24 may. 2012

Vuelve el tiempo de cerezas, por suerte

Ahora, exactamente ahora comienza el tiempo de cerezas. Las de aquí, no las de invernadero regadas gota a gota bajo calefacción o las procedentes de las antípodas en pleno invierno, que son cerezas de anuncio. Últimamente las de siempre se valoran de nuevo como un pequeño lujo de la naturaleza y algunas comarcas las convierten en fiesta local de peregrinación. Antes eran algo natural, un fruto espontáneo de la llegada del verano, ahora son una conmemoración. 

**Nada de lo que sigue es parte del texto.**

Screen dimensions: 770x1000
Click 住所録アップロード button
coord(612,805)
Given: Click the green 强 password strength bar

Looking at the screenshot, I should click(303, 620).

Mi padre tenía un cerezo, yo no. En contrapartida me entretengo en cocinar pato con cerezas cuando llega la época y a deshuesarlas una a una para el guisado, como una ilusión anual. Algunos años varío
un poco y preparo codornices con cerezas, flambeadas con algún espirituoso. Sin embargo no he decidido cual es la fiesta de la cereza que me alegra más: la exaltante flor blanca estallando en el frío del invierno (el local cherry blossom) o la cosecha del fruto que abre el verano. Casi siempre me decanto románticamente por la primera y recuerdo aquellos versos, más decantados aun, de Pablo Neruda: “Quiero hacer contigo/ lo que la primavera hace con los cerezos”…

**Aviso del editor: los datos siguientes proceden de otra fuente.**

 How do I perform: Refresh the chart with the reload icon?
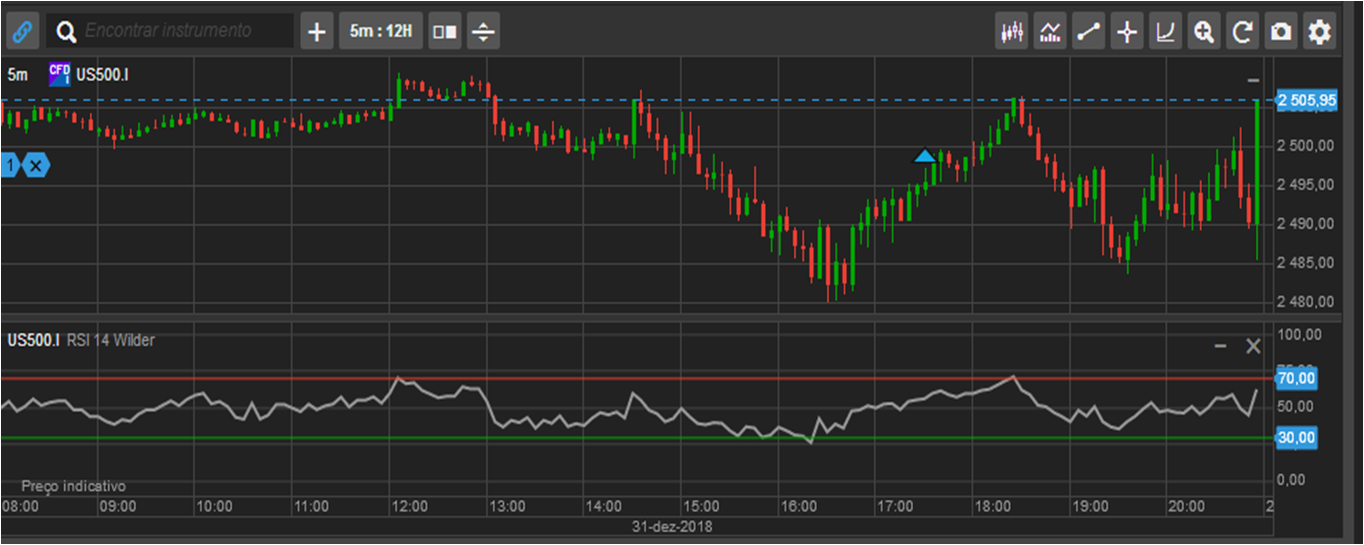pos(1242,32)
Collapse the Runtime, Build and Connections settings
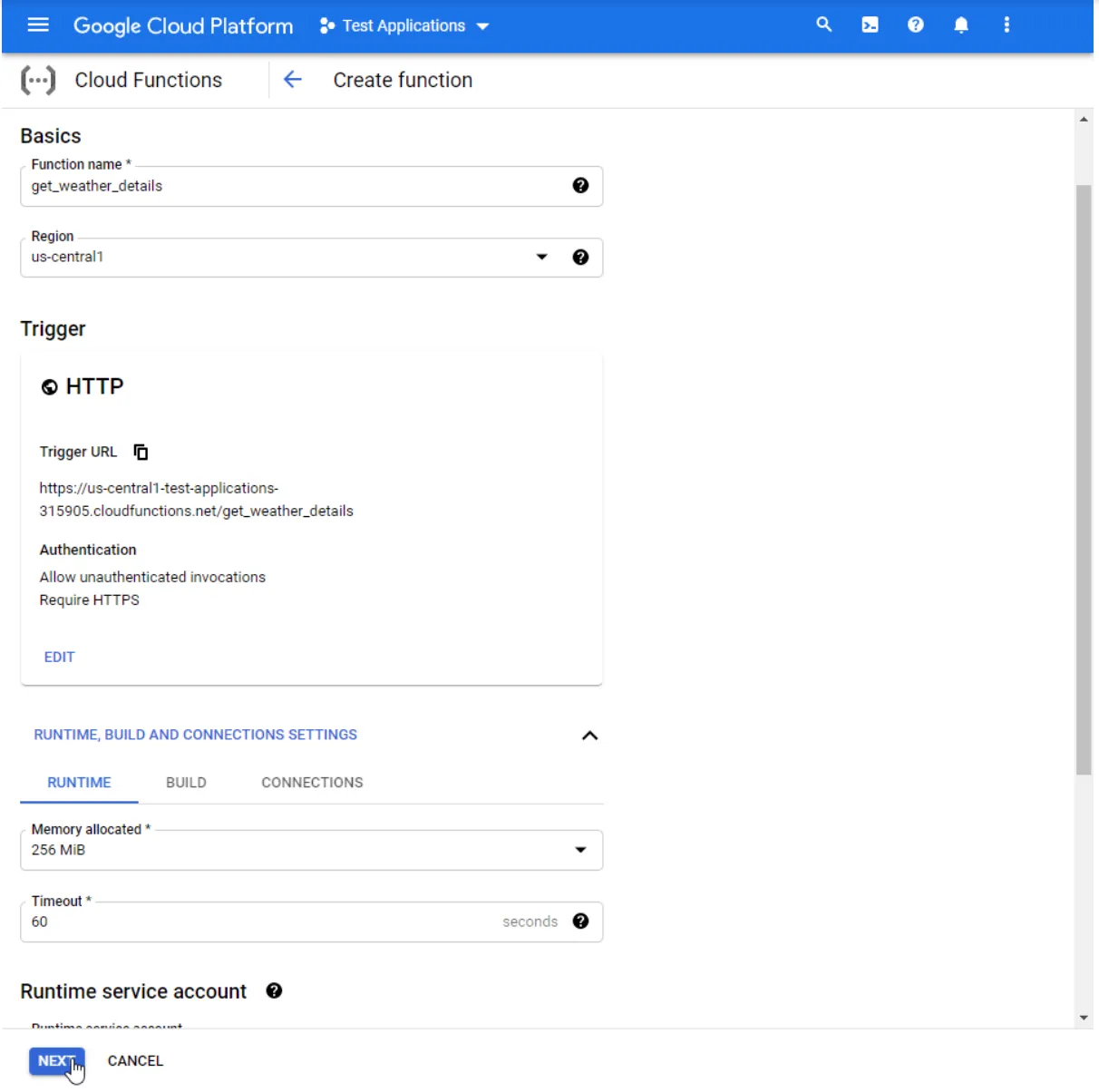The height and width of the screenshot is (1092, 1099). coord(591,736)

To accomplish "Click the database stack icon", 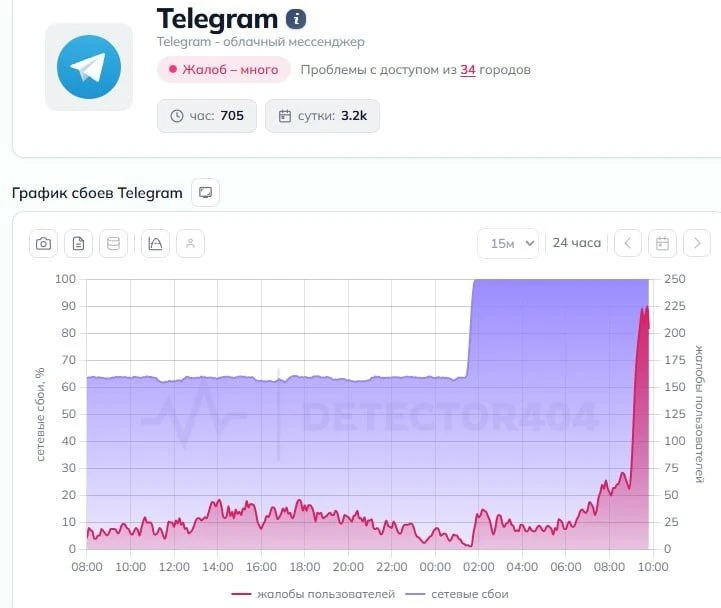I will (114, 243).
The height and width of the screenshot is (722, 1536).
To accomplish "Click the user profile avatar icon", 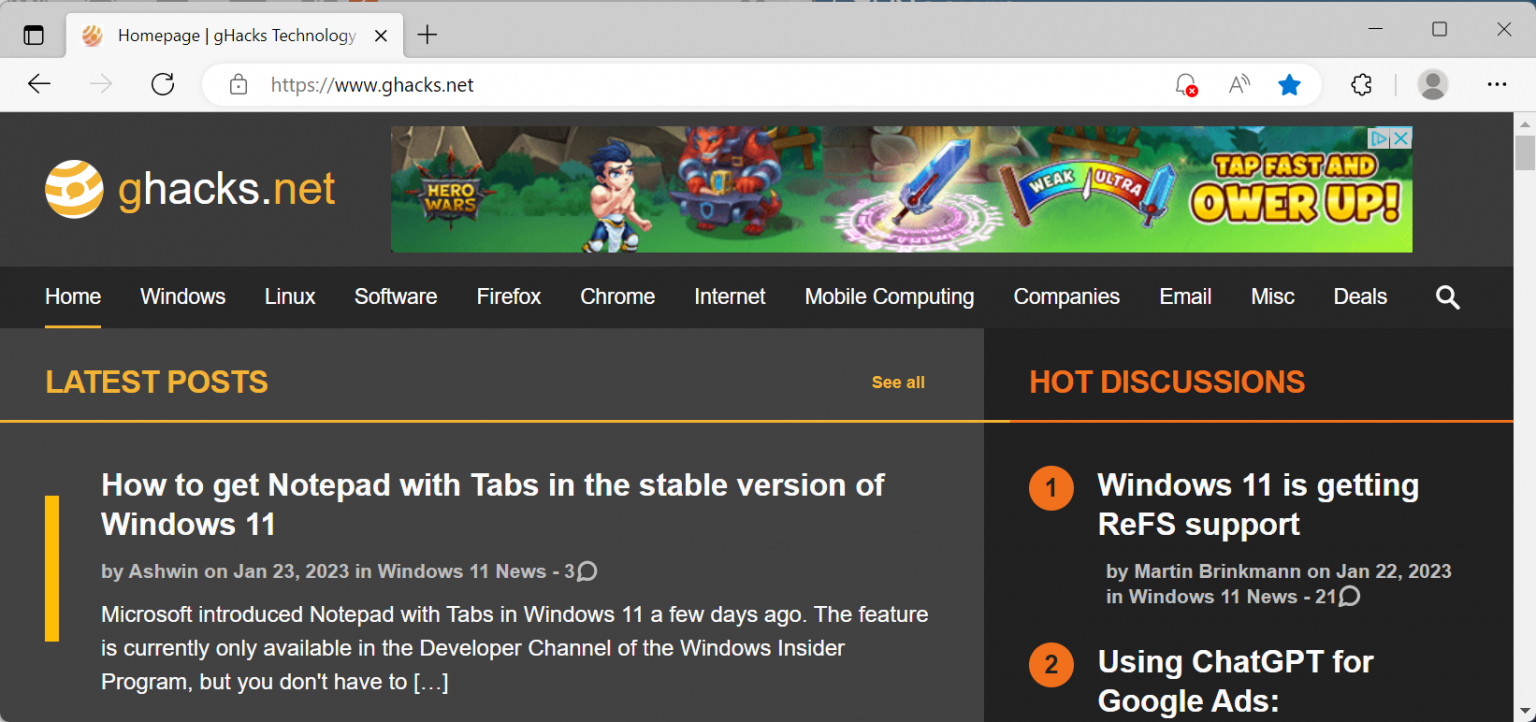I will tap(1432, 85).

Cataluña produce unas 13.000 toneladas, la mitad en las comarcas tarraconenses, especialmente la Ribera d’Ebre y la villa de Miravet, seguida por Tivissa, Benissanet y Flix. Gozan de renombre las de Terrades y Llers en el Alt Empordá, las de Sant Climent de Llobregat, Santa Coloma de Cervelló, Torelles i El Papiol en el Baix Llobregat, las de Caldes de Montbui en el Vallés Oriental, las de Arenys de Munt en el Maresme, las del Valle de Gallinera en la Marina Alta y las extensivas del Valle del Jerte en Cáceres. 
Las de Sant Climent de Llobregat tienen el mérito añadido de haber dado pie en 2005 a la edición de una magnífica monografía: Bojos per la cirera (Locos por la cereza), con una introducción cientifico-poética de la doctora en ciencias químicas Laura Gosalbo sobre orígenes, variedades, cultivo, propiedades nutritivas, consejos prácticos de compra y conservación, así como 42 recetas del cocinero del restaurante El Racó de la localidad, Gerard Solís, para aperitivos, entrantes, carnes, pescados y marisco, postres o incluso un capítulo sobre la cereza y el vino. 
En Ceret tienen fama de ser las más tempranas, dulces y coloridas, en un valle fronterizo de microclima afortunado. La cosecha arranca allí por Sant Jordi y es tradición republicana enviar las dos primeras cajitas al palacio del Elíseo para el presidente del país. Este año coincidió con los días de traspaso de poderes y enviaron cuatro: dos para el presidente Sarkozy y otras dos para el presidente Hollande. En realidad la celebridad de la cereza de Ceret empezó con el siglo XX, al multiplicar los agricultores unos árboles convertidos en rentables que hasta entonces apenas flanqueaban a los huertos. En 1960 la localidad producía 7.000 toneladas, hoy 1.200. El próximo fin de semana Ceret celebra la popular Fiesta de la Cereza, que ahora coincide con el certamen de bandas de música callejeras. El cafarnaún del “Ceret de Bandas” preludia el mucho más gordo del “Ceret de Toros” del 14 Juillet, cuando las cerezas empiezan a ir de baja y las sangrías a elaborarse de cualquier manera. 
En Francia “Le temps des cerises” es también una popularísima y emotiva canción asociada a la Comuna de París y a las interpretaciones inolvidables de Charles Trenet o Yves Montand, versionadas hasta hoy incluso en rock, igual como algunas cerezas.